> _O problema_
Reproduza sem nenhuma alteração as linhas dos registros que vão da linha que contém "Task: Click the Report flag icon" até o fim dos registros, ambas as extremidades incluídas.

> _Registros fornecidos_

⟨

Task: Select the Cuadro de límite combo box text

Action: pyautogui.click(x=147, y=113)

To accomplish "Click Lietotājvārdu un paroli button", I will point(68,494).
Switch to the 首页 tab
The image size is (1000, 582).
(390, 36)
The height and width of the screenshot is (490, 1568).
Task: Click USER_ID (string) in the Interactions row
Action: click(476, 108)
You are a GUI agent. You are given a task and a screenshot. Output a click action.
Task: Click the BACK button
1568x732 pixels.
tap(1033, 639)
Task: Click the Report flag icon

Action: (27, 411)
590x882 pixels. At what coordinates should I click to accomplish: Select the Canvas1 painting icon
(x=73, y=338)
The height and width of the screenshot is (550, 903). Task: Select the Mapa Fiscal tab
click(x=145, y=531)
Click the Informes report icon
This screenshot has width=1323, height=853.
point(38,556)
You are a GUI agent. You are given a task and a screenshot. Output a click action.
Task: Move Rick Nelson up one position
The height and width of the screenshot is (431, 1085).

⟩

> _Resultado correto_
Task: Click the Report flag icon

Action: (27, 411)
590x882 pixels. At what coordinates should I click to accomplish: Select the Canvas1 painting icon
(x=73, y=338)
The height and width of the screenshot is (550, 903). Task: Select the Mapa Fiscal tab
click(x=145, y=531)
Click the Informes report icon
This screenshot has width=1323, height=853.
point(38,556)
You are a GUI agent. You are given a task and a screenshot. Output a click action.
Task: Move Rick Nelson up one position
The height and width of the screenshot is (431, 1085).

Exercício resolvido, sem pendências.